Advancing the understanding of autism disease mechanisms through genetics

Abstract

Progress in understanding the genetic etiology of autism spectrum disorders (ASD) has fueled remarkable advances in our understanding of its potential neurobiological mechanisms. Yet, at the same time, these findings highlight extraordinary causal diversity and complexity at many levels ranging from molecules to circuits and emphasize the gaps in our current knowledge. Here we review current understanding of the genetic architecture of ASD and integrate genetic evidence, neuropathology and studies in model systems with how they inform mechanistic models of ASD pathophysiology.

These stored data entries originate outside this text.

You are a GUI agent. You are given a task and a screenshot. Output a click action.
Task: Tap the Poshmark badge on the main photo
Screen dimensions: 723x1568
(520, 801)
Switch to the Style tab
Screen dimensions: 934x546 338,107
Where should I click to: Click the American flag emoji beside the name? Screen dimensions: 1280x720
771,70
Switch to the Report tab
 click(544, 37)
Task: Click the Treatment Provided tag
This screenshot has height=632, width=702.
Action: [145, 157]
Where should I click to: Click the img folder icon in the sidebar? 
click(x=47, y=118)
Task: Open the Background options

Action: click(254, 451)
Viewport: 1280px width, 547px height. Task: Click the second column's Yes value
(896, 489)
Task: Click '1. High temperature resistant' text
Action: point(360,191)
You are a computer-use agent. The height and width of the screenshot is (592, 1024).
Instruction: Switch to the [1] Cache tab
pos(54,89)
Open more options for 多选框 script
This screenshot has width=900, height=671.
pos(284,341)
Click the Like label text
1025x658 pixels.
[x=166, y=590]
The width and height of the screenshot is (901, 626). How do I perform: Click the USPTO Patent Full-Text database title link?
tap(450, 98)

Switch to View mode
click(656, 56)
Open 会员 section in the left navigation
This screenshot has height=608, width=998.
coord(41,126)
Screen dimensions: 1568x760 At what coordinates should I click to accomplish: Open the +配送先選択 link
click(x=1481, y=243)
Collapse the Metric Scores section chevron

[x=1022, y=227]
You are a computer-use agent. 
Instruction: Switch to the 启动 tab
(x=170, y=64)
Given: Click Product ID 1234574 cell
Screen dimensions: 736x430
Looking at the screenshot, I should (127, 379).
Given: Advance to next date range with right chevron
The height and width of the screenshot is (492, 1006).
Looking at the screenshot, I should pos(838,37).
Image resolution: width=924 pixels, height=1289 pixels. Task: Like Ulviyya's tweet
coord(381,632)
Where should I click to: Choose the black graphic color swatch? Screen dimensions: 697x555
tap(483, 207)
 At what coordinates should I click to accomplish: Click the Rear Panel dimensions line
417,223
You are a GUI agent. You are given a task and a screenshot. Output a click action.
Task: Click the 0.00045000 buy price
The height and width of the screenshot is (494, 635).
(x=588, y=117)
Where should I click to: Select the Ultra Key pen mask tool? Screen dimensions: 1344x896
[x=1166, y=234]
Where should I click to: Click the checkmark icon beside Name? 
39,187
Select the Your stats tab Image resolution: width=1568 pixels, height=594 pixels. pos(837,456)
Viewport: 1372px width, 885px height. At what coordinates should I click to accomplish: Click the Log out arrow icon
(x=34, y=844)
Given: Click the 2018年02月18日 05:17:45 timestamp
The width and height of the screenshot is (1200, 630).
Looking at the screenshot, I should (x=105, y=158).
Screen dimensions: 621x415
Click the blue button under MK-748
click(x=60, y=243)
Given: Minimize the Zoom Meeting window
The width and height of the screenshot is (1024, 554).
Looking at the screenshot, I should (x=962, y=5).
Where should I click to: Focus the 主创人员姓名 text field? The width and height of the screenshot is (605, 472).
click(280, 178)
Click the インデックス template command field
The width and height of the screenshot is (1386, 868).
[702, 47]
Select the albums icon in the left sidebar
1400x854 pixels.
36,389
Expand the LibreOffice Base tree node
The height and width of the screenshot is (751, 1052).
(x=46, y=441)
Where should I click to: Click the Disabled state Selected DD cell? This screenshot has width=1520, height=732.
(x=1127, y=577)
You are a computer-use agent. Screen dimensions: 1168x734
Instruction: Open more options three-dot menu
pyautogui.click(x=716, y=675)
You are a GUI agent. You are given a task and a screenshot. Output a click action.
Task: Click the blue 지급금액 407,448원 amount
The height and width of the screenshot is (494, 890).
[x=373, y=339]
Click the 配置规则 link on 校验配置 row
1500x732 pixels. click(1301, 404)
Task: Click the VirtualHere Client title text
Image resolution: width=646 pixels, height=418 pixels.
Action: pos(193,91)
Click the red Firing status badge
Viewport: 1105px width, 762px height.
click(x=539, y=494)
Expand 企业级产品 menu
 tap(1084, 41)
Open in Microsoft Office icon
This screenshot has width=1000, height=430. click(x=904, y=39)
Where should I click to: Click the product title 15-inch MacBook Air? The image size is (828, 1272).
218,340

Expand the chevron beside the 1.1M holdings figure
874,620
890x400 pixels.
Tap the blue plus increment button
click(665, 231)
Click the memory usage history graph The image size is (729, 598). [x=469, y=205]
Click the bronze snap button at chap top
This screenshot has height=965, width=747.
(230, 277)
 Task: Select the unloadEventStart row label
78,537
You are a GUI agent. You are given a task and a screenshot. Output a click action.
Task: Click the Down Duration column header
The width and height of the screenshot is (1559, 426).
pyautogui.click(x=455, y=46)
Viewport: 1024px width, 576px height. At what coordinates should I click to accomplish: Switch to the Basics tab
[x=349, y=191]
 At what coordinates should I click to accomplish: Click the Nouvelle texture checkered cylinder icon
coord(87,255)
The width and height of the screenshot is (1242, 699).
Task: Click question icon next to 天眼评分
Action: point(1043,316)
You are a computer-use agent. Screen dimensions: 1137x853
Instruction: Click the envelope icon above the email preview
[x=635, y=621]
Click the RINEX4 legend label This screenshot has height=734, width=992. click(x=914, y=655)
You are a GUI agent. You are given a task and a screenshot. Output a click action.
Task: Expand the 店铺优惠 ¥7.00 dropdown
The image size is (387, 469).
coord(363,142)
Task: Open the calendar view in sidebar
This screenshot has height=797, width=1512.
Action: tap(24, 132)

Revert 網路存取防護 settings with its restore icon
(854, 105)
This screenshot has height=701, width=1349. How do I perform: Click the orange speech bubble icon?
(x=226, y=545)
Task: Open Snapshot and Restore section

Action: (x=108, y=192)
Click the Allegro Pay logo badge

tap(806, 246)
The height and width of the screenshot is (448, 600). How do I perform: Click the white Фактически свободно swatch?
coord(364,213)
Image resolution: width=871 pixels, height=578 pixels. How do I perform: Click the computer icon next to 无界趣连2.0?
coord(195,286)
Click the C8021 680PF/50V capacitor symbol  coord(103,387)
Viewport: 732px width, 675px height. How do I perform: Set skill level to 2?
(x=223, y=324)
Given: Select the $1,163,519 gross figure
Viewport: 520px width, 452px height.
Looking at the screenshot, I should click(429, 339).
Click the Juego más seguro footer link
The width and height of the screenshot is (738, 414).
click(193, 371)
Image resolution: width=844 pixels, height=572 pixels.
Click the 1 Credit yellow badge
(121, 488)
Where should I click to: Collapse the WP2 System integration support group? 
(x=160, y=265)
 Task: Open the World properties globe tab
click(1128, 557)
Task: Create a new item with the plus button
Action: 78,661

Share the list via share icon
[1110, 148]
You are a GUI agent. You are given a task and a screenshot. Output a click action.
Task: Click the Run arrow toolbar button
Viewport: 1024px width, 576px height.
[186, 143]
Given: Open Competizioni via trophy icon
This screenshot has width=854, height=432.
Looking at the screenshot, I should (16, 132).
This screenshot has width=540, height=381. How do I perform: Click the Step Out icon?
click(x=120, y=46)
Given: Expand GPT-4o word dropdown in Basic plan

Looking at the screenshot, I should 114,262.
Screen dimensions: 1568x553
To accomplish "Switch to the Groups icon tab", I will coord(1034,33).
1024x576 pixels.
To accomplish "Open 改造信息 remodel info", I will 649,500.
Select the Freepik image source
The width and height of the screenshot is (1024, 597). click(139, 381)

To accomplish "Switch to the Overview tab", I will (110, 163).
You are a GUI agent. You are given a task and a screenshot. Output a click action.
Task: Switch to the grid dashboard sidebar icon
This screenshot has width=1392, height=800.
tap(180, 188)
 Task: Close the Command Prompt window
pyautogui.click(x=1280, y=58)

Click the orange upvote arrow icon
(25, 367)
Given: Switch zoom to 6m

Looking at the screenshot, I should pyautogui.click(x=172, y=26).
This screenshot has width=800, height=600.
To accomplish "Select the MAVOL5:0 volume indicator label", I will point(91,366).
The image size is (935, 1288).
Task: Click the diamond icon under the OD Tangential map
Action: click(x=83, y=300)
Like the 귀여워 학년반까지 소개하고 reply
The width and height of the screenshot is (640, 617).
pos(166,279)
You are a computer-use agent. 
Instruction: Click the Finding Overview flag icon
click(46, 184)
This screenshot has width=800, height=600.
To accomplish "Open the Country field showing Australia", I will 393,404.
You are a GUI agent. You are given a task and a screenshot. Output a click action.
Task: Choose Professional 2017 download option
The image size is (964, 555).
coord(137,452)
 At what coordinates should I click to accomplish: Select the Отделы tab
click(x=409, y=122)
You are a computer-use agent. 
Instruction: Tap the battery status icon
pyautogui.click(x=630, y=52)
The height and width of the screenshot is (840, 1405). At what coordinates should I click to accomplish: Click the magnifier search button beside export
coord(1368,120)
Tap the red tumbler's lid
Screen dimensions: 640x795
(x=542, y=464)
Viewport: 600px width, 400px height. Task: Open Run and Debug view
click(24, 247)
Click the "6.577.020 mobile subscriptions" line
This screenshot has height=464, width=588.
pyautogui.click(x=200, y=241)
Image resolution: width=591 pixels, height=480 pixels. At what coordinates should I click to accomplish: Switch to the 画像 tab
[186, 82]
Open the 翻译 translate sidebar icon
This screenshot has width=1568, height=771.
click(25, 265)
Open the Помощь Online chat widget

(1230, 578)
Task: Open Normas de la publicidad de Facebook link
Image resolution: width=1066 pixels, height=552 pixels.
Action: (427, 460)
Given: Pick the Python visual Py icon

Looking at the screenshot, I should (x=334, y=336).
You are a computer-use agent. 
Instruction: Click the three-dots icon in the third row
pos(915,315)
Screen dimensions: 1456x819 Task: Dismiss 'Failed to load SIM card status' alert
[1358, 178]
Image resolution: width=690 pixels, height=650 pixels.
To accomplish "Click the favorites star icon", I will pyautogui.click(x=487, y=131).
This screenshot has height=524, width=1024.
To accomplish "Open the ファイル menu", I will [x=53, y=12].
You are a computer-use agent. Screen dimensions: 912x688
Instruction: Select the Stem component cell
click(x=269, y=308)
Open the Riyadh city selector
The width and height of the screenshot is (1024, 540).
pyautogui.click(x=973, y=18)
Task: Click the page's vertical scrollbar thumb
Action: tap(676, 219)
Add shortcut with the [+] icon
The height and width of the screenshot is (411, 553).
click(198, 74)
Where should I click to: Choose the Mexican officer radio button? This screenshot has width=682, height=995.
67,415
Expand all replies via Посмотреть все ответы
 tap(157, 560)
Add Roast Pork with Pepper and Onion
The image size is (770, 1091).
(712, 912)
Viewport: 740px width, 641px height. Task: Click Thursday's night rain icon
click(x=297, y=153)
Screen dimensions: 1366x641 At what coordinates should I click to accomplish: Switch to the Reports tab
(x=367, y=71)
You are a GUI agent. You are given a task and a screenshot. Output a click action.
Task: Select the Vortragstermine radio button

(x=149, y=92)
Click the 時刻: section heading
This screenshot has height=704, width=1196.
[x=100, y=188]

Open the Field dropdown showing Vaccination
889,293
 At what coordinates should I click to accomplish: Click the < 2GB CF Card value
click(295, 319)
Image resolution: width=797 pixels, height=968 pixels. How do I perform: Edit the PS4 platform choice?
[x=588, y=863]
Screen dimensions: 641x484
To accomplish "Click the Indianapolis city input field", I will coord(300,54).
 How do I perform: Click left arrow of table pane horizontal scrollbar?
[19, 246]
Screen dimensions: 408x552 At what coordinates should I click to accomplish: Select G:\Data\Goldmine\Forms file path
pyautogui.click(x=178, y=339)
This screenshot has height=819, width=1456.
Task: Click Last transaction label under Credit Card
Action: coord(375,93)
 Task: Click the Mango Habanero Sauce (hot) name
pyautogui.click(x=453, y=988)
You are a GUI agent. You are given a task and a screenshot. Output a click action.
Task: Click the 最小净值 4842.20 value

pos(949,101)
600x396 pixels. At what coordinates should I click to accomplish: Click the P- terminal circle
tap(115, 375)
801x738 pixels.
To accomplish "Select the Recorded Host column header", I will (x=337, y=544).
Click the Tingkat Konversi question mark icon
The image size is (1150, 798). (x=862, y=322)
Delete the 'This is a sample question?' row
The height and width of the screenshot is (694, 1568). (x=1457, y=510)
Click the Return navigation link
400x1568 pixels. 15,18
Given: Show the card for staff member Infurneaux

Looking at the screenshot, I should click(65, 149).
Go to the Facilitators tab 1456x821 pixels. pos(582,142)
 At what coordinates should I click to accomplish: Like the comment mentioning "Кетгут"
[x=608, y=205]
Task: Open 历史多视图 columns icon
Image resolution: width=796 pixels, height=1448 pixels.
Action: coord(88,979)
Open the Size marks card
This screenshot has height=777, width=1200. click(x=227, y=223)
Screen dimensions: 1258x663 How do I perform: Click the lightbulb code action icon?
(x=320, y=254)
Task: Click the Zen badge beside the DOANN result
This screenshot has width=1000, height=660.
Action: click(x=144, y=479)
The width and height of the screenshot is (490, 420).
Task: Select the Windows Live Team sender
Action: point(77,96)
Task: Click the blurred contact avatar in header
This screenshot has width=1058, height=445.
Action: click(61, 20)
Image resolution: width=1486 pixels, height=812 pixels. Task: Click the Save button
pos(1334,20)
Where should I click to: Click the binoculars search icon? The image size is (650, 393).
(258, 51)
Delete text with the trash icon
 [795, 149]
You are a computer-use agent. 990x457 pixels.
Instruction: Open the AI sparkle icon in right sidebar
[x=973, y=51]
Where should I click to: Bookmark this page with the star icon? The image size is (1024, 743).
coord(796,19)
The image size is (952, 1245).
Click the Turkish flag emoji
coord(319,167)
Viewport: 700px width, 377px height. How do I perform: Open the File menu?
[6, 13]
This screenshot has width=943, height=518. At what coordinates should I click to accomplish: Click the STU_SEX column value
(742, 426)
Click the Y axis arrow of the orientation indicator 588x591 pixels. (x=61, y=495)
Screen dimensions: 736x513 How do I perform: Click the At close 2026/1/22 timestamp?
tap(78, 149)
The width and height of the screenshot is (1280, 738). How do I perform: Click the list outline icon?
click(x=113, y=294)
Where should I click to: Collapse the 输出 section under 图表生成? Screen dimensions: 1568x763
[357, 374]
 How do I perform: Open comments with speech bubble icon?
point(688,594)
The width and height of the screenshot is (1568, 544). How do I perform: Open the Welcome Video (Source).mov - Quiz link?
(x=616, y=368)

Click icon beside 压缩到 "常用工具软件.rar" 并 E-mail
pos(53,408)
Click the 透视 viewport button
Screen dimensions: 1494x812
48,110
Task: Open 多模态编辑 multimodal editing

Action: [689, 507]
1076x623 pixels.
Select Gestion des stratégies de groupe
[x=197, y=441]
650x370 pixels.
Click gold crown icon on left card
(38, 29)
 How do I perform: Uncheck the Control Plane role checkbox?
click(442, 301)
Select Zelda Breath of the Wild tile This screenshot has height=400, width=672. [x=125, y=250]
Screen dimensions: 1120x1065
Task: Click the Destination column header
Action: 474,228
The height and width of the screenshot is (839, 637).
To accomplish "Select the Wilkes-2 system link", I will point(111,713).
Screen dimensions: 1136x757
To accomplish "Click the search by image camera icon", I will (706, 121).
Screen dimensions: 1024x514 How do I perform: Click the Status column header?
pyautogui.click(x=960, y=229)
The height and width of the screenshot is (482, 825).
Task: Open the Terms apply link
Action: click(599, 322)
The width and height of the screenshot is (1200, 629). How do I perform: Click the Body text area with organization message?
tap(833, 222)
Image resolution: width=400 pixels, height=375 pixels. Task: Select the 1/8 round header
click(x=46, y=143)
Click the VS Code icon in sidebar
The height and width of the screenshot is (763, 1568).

Despite the challenges, these advances provide a solid foundation for the development of rational, targeted molecular therapies.

Figure 1

Genetic architecture of autism spectrum disorders. (a) The inheritance patterns of syndromes with known genetic etiology and high incidence of autism, as well as that of genes recently identified to be associated with autism. The red stars indicate a causal allele and the red pie charts indicate a small proportion of risk. Most dominant disorders show de novo inheritance. Autosomal recessive, autosomal dominant and X-linked inheritance patterns best fit a major gene model, whereas a polygenic model is best represented by additive risk. (b) The types of genetic variation (left and middle) and the developmental disorders (right) associated with autism. Genes that have been associated with ASD are also indicated. (c) The penetrance of known syndromic mutations summarized from multiple studies. 95% binomial proportion confidence intervals, based on Wilson’s score interval, are shown. (d) The percentage of individuals with ASD harboring known mutations, as well as the percentage of liability from different classes of mutations (taken from ref. 57). The percentage variance in liability measures the contribution of a particular variant or class of variants relative to the population variance in a theoretical variable called liability. Liability is a continuous and normally distributed latent variable that represents each individual’s risk (both genetic and environmental) for developing a disease. Notably, percentage variance in liability is directly dependent on the frequency of the variant and the effect size of the variant, and it is inversely dependent on the frequency of the disease in the population. References for this figure are found in Supplementary Table 1.

Figure 2

Convergent neurobiological mechanisms in ASD. Normal brain development requires the generation and positioning of the correct number and type of cells, the growth and targeting of neuronal processes, and the formation of the precise number and type of synapses. (a) These events are regulated by molecular pathways in development. Genes within these pathways for which there is genetic evidence for a link to ASD (Fig. 1), including from our meta-analysis of SNVs and CNVs (compiled from refs. 43,44,73,74), are colored in gold. Chemical compounds that reverse behavioral or cellular ASD phenotypes in model systems are indicated in green font near their predicted site of action. (b) The cellular events leading to changes in the higher-order organization of the brain, including disruption of fetal cortical development and synaptic function. The cortical laminae are depicted from early fetal to neonatal stages (not to scale). The numbers indicate the molecular pathways important at each stage of development. (c) The widespread pathology and functional phenotypes observed in ASD, including altered brain growth trajectories, altered cortical cytoarchitecture (red triangles indicate excitatory upper layer neurons; green triangles are excitatory deep-layer neurons; blue triangles are interneurons; numbers indicate cortical layers; WM, white matter) and connectivity, may arise from combined deficits in neurogenesis, cell fate, neuronal migration and morphogenesis during fetal development and dysregulated synaptic function, possibly in combination with reactive microglia infiltration and astrocytosis. RG, radial glia; oRG, outer radial glia; IP, intermediate progenitor; MN, migrating neuron; EN, excitatory neuron; IN, interneuron; A, astrocyte; E/I, excitatory or inhibitory neuron; U/D, upper-layer or deep-layer neuron. MPEP, 2-methyl-6-(phenylethynyl)-pyridine; CDPPB, 3-cyano-N-(1,3-diphenyl-1H-pyrazol-5-yl)benzamide; DCS, D-cycloserine; IGF1, insulin-like growth factor 1. VZ, ventricular zone; ISVZ, inner subventricular zone; OSVZ, outer subventricular zone; IZ, intermediate zone; SP, subplate; CPi, inner cortical plate; CPo, outer cortical plate; MZ, marginal zone.